In 1985, the applicant started working for the local public hospital in Friedberg as head of the anaesthesiology department. He was employed by the town of Friedberg .
On 7 October 1994, following his unsuccessful attempts to institute criminal proceedings against the head of administration and the mayor of Friedberg for fraud, the competent local authorities dismissed the applicant without notice.
On 30 October 1995, the Augsburg Labour Court dismissed the applicant’s request to revoke the dismissal. It found that his attempt to initiate criminal proceedings against his employer constituted a breach in the trust that existed between them, in particular because his allegations of fraud were obviously unfounded.
On 2 August 1996, following the applicant’s appeal, the Munich Regional Labour Court, at an oral hearing, confirmed the decision of the Labour Court and did not admit an appeal on points of law. It pronounced this decision at the end of the hearing.
Between March and November 1997, the applicant repeatedly reminded the Regional Labour Court to send him a written version of the decision.
On 18 December 1997, the Regional Labour Court’s decision was served on the applicant.
On 1 July 1998, the Federal Labour Court dismissed the applicant’s request for leave to appeal against the Regional Court’s decision on the ground that the applicant had failed to show that the statutory condition of diverging decisions was met. It observed that, considering the delay of sixteen months, these proceedings suffered from a procedural defect.

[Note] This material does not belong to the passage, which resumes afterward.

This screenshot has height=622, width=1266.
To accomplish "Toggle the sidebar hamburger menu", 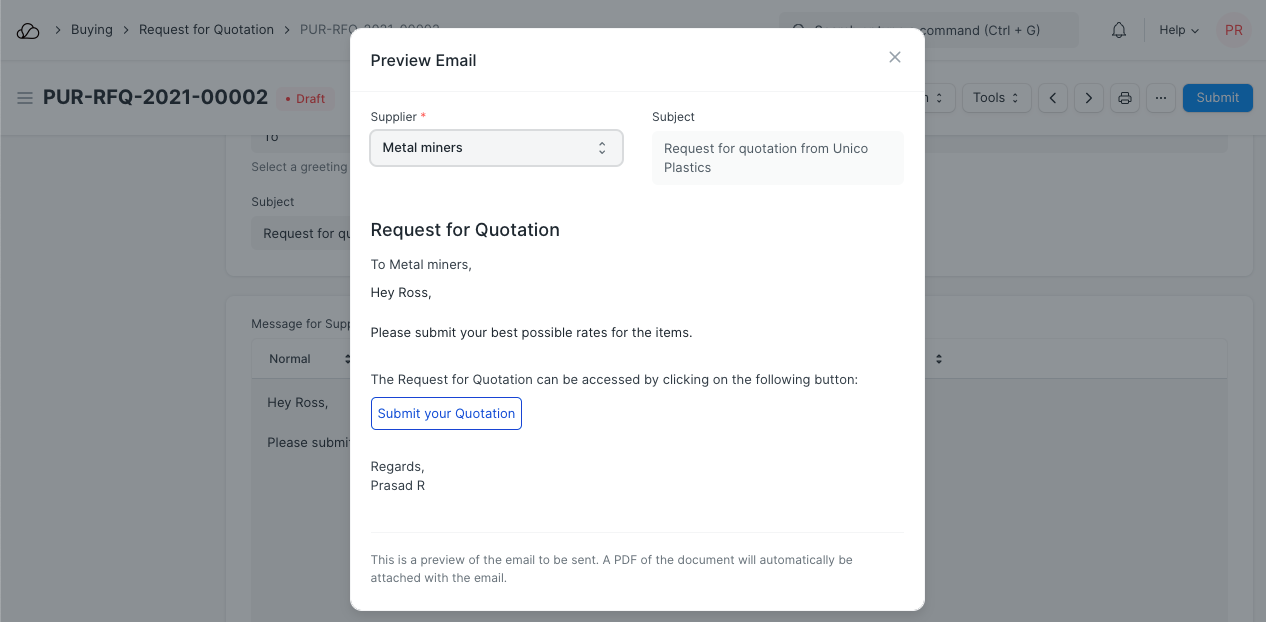I will (25, 98).
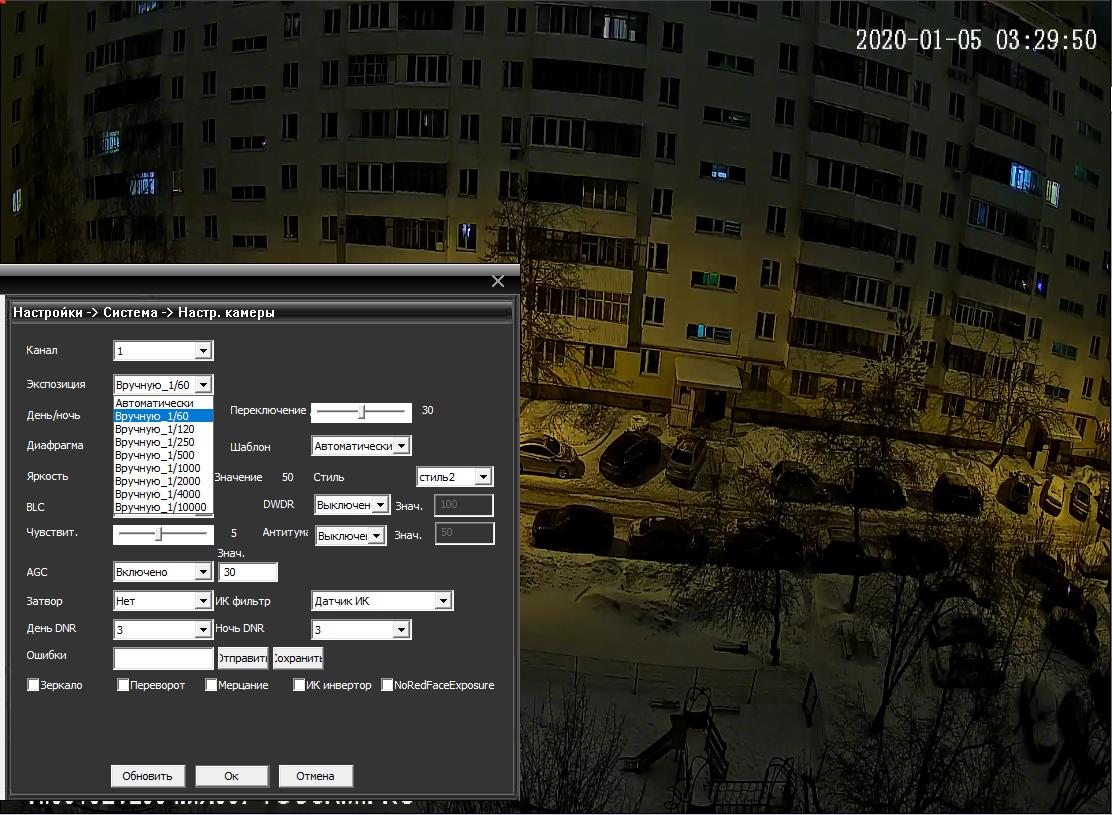
Task: Choose Вручную_1/120 exposure option
Action: tap(155, 429)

However, this matter could have only been examined if the appeal on points of law had been admissible.
On 21 July 1999, the Federal Constitutional Court refused to entertain the applicant’s constitutional complaint concerning, inter alia , the delay in serving the Regional Labour Court’s decision.
COMPLAINTS
The applicant complains under Article 6 of the Convention about the outcome of the German court proceedings and also of the proceedings concerned, in particular about their length.
THE LAW
1. The applicant complains that the decision of the Augsburg Regional Labour Court was not served on him within a reasonable time, as required by Article 6 § 1 of the Convention.

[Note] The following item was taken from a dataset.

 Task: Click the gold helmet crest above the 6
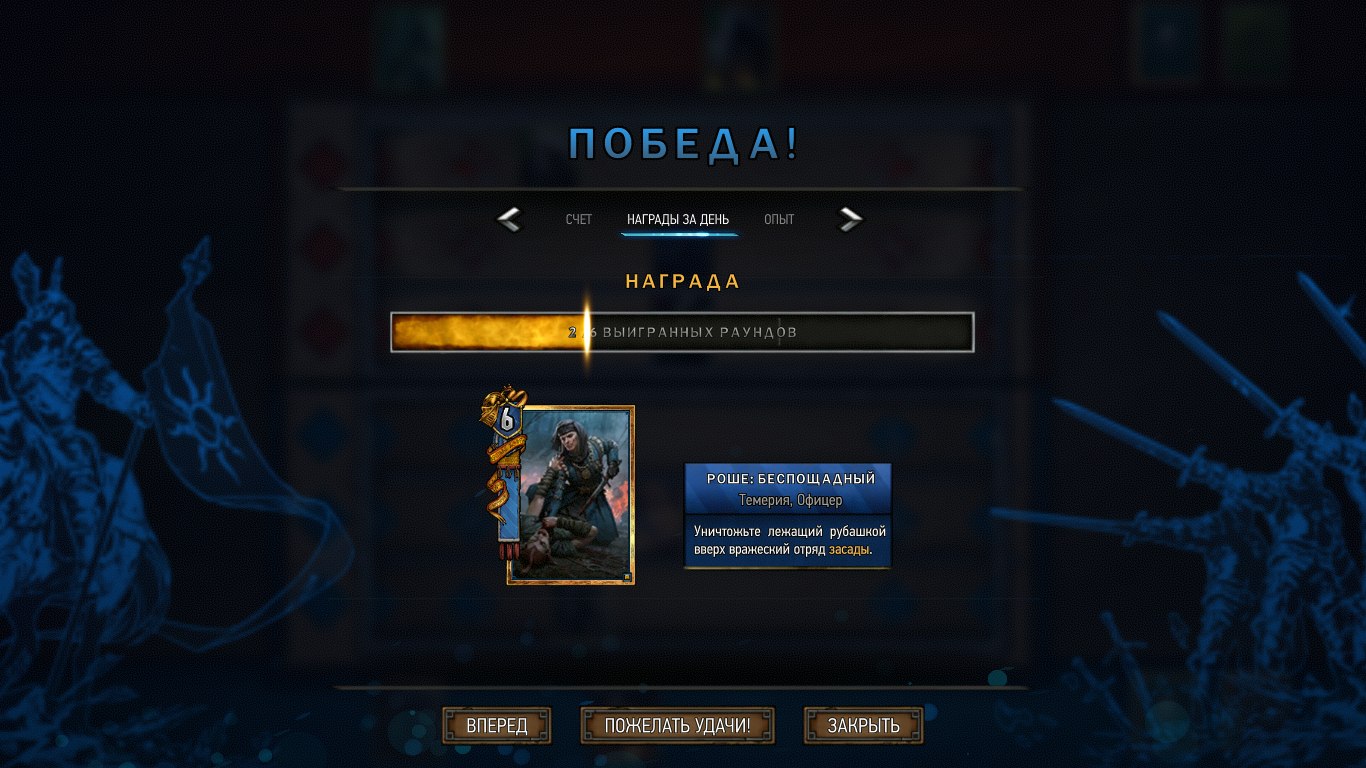tap(504, 397)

Article 6 § 1, insofar as relevant, reads as follows:
“In the determination of his civil rights and obligations...everyone is entitled to a...hearing within a reasonable time...”
The Court considers that it cannot, on the basis of the file, determine the admissibility of this complaint and that it is therefore necessary, in accordance with Rule 54 § 3 (b) of the Rules of Court, to give notice of it to the respondent Government.
2. As regards the remainder of the application, the Court, in the light of all the material in its possession, finds that the matters complained of do not disclose any appearance of a violation of the rights and freedoms set out in the Convention.
For these reasons, the Court unanimously
Decides to adjourn the examination of the applicant’s complaint about the length of the labour court proceedings;
Declares inadmissible the remainder of the application.